We selected this paper because it offers us a chance to expand our understanding of image classification with CNNs by further introducing a branched 3-stream architecture for pixel classification, bounding boxes (detection) and labels display (classification) i.e. the potential for detection and classification described by the model on the paper seems to be an interesting avenue for exploration. The potential exploration into object ‘detection’ (beyond classification) would be a novel exploration to the content covered in the course; thus we were interested to explore how this could be achieved through a CNN architecture and what additional impacts it would have on model performance - beyond the standard multi-layer CNNs covered in lecture. Image detection and recognition functionalities can be used in several real-life scenarios e.g. autonomous vehicles recognizing traffic signs while driving, smart glasses or cameras requiring auto-focus with object detection, etc.
Related Work:
We were not aware of any specific examples of traffic sign detection and classification algorithms prior to starting this project. Traffic sign detection is a widely covered subject in the topic of autonomous vehicles. This article (https://phys.org/news/2019-05-traffic-recognition-influential-decade.html) touches upon the subject to traffic sign recognition in this field.

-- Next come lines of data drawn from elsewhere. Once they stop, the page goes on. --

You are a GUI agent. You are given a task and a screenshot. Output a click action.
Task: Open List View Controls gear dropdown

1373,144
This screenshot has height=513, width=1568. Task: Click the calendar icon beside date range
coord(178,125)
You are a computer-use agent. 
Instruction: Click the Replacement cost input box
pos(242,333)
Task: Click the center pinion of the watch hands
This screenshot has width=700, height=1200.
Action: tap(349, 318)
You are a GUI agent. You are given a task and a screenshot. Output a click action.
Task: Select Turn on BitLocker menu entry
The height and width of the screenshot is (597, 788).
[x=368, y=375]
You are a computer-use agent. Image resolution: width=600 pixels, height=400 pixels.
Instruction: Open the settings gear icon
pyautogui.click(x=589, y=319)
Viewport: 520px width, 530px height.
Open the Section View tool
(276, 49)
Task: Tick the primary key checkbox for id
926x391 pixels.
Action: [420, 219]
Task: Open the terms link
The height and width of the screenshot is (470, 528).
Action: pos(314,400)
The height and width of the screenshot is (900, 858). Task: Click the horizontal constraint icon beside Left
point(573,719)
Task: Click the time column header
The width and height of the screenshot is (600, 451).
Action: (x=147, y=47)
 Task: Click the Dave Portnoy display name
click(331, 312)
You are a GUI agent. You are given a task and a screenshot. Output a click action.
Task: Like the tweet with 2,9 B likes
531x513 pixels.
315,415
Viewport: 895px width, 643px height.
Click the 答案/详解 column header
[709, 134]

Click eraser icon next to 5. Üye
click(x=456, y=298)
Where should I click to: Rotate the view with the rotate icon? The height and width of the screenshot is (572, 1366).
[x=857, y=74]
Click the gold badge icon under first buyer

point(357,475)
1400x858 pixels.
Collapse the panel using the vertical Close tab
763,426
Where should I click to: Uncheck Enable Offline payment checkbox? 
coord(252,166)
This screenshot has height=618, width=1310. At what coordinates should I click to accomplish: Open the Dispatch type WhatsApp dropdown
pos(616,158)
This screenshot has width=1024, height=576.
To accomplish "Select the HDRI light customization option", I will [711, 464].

The article mentions that traffic signs are much simpler to categorize in comparison to other more complex objects, as traffic signs all have a simple, relatively standard set of colors, shapes, and symbols. Another interesting point made is that an autonomous vehicle must oftentimes rely on “real-time feeds” of what the camera can see. The article essentially describes how traffic sign detection is becoming less of a commodity and more of a need, as autonomous vehicles are becoming more popular.
Public Implementations:
https://cg.cs.tsinghua.edu.cn/traffic-sign/ (Source Code of Paper, Written in Caffe) https://lijiancheng0614.github.io/2019/04/16/2019_04_16_TT100K/#architecture (Code of Model in Paper) https://github.com/asyncbridge/tsinghua-tencent-100k (Code of model, Uses Caffe) https://github.com/JunshengFu/traffic-sign-recognition (Traffic Sign Recognition Model, Not the Paper’s Model) https://github.com/jacobssy/Traffic_Sign_detection (Traffic Sign Detection Model, Not the Paper’s Model) https://github.com/vamsiramakrishnan/TrafficSignRecognition (Traffic Sign Recognition Model, Not the Paper’s Model)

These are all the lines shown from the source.